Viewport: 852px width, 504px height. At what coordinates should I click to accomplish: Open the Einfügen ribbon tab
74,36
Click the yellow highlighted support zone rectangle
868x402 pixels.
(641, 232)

Exercise
The answer should be all the entries, restated with no word changed.

Reply
Viewport: 852px width, 504px height. At what coordinates should I click to accomplish: Open the Einfügen ribbon tab
74,36
Click the yellow highlighted support zone rectangle
868x402 pixels.
(641, 232)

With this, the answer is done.